Fig. 29.2a–c (a) Lateral radiograph and (b) sagittal and (c) coronal CT reconstructions demonstrating an atlanto-occipital dislocation. Note the widened intervals between C0–C1 and C1–C2.


Operative Management


Successful intraoperative management of the child with a cervical spine injury depends on a team approach with the spinal surgeon, pediatric trauma surgeon, anesthesiologist, and surgical and radiology technicians.



Anesthesia

In cervical spine injuries with gross instability, the neck must be maintained in a neutral position throughout the procedure; intubation may be challenging. In-line fiberoptic intubation should be considered, followed by induction of general anesthesia. Care to prevent both subluxation and distraction is imperative when intubating, turning, or transferring. Preoperatively, antibiotics are administered at least 30 minutes before the procedure; the authors prefer vancomycin and cefazolin. If neuromonitoring (e.g., motor-evoked potentials [MEPs] and somatosensory-evoked potentials [SSEPs]) is used, the anesthesia team should be alert that alterations in anesthetic depth can affect the ability to obtain useful signals; the use of bispectral index (BIS) monitoring can minimize this effect. It is imperative that the anesthesiologist avoid hypotension and hypovolemia during surgery.



Positioning


Anterior Cervical Approach



  • Supine position



  • Pad or towel roll between scapulas for slight neck extension



  • Stabilize head with a chin or forehead strap



  • Neck in neutral position or rotated to contralateral surgical approach site



  • Pull both arms together caudally and tape them on the shoulders for better fluoroscopic view of the cervical spine



  • Use intraoperative fluoroscopy to mark the correct level on the skin




    • Some surgeons advocate a left-sided approach because of the lower rates of recurrent laryngeal nerve injuries 12



    • ∘ Longitudinal incision provides a greater exposure (usually when three or more levels are exposed) whereas a transverse incision heals with better cosmesis



  • Care must be taken not to distract the injured spine with either manipulation or inadvertent elevation of the head of bed when the patient is in Mayfield fixation.



Posterior Cervical Approach



  • Prone position



  • Use chest rolls (or a spine table for older children) and a three-pinion skull clamp or Gardner-Wells tongs in neutral position



  • Strap arms down at the patient’s side



  • Slight reverse Trendelenburg positioning allows for better exposure, if the patient does not distract



  • Pad all bony prominences and apply tight straps over the patient



  • The critical period during which the spine is at greatest risk is the transfer to prone position; a tightly applied rigid collar or halo may be used to reduce this risk.



Occipitocervical Arthrodesis


Indications

Atlanto-occipital dislocations, atlas fractures, congenital occipitocervical anomalies.

============

Copy the part of the cervical spine text that opens with the words "Successful intraoperative management" and closes with "and radiology technicians.", and switch "team approach" to "multidisciplinary approach". The items that come after this text are separate material and are not connected to it.

= Record excerpts =
============

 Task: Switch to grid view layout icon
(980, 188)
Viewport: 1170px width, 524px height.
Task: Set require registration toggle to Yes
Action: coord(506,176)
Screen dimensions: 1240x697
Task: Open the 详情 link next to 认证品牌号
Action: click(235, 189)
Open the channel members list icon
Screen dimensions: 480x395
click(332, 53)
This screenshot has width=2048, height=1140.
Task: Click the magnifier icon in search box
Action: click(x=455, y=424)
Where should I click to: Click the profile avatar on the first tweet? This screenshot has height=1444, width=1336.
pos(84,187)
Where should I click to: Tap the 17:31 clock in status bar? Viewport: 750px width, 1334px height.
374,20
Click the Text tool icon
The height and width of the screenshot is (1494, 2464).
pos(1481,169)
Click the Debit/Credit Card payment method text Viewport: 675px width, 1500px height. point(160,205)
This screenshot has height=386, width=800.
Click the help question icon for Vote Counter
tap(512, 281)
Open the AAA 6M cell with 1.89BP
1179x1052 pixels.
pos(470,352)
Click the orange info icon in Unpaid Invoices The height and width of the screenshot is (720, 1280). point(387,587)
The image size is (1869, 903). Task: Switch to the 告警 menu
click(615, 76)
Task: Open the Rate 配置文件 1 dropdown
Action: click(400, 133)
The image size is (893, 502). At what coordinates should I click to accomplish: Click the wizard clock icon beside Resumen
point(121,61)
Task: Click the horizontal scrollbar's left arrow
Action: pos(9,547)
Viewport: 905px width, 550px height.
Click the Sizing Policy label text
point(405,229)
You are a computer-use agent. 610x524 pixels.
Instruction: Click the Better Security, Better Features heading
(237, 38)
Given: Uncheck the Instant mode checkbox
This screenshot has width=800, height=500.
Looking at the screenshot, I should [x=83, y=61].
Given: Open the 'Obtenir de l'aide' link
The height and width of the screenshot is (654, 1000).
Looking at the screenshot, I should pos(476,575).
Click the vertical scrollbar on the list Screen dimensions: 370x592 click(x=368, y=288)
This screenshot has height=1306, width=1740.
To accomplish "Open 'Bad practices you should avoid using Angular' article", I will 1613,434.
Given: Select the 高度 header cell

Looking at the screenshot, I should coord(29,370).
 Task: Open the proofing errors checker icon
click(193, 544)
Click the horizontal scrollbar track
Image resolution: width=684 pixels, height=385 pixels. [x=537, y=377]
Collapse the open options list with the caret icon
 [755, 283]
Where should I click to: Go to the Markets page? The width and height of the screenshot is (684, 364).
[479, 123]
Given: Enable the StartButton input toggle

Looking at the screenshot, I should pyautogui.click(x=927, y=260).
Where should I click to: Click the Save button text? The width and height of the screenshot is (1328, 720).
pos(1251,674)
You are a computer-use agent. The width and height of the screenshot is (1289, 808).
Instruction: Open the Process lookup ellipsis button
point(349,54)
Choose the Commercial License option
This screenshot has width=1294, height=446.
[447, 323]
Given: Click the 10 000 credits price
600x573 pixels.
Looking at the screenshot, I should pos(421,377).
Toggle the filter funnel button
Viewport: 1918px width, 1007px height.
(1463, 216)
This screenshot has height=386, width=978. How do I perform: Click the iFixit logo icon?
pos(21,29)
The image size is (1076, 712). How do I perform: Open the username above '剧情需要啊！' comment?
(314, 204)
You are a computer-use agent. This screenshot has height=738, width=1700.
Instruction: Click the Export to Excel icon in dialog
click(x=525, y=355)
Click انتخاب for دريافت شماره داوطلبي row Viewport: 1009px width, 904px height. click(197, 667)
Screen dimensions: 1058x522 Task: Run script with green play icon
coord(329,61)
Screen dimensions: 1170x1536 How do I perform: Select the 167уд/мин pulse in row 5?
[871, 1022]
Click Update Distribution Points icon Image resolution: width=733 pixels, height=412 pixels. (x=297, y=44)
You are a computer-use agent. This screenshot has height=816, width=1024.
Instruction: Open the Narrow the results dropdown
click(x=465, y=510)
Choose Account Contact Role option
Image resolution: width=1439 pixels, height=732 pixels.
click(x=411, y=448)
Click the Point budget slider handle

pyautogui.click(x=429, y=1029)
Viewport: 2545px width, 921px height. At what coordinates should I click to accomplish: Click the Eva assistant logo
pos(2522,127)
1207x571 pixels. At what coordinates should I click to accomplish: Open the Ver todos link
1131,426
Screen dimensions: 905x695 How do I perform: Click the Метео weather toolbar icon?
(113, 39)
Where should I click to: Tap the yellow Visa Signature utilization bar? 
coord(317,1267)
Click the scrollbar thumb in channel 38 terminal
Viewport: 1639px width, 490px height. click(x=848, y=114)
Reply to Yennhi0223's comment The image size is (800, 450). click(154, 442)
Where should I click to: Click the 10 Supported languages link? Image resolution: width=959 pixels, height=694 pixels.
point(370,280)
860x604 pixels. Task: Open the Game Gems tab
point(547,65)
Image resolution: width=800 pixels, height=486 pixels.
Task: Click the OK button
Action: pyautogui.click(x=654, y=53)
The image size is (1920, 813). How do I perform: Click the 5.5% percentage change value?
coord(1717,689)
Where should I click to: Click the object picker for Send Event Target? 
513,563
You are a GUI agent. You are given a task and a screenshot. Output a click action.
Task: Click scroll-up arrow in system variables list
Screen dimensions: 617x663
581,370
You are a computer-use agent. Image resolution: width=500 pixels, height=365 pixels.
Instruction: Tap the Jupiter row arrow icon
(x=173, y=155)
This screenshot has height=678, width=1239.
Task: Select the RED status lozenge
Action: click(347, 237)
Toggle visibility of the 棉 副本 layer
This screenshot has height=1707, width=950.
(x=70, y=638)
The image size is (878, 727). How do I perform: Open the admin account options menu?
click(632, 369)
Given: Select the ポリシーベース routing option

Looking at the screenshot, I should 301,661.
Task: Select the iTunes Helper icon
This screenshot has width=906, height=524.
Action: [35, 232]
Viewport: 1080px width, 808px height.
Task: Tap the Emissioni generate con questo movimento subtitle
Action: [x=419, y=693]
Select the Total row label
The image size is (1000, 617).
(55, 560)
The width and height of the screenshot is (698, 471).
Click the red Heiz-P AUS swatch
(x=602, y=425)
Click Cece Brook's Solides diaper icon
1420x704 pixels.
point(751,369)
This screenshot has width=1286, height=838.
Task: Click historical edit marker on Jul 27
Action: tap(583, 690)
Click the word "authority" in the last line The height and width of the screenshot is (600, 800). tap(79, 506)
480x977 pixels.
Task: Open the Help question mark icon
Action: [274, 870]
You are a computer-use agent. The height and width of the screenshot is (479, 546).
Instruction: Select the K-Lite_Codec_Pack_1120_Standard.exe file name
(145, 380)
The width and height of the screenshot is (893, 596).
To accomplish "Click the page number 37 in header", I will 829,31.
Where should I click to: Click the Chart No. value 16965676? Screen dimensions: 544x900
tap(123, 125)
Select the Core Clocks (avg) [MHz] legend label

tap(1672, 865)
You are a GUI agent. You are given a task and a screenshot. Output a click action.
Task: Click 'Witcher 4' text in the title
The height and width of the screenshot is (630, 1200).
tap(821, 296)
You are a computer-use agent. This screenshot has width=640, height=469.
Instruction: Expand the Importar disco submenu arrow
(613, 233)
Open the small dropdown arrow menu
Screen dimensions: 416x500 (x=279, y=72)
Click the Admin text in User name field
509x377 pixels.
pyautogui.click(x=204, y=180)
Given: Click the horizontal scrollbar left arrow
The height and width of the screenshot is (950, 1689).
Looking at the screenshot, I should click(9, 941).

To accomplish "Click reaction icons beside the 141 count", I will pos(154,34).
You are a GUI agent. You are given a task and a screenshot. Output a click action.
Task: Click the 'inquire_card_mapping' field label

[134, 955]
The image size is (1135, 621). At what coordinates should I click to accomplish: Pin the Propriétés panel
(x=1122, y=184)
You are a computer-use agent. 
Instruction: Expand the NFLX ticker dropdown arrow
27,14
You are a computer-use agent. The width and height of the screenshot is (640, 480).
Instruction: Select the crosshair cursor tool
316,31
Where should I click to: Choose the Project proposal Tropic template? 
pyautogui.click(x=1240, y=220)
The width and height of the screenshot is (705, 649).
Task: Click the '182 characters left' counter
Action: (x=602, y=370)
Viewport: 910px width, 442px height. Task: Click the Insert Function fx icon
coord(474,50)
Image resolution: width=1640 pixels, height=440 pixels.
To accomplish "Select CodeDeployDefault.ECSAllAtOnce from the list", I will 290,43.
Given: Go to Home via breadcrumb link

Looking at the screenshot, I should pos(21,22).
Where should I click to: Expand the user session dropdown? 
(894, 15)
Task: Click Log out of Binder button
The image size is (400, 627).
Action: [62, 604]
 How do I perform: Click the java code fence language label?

============

= Your response =
Successful intraoperative management of the child with a cervical spine injury depends on a multidisciplinary approach with the spinal surgeon, pediatric trauma surgeon, anesthesiologist, and surgical and radiology technicians.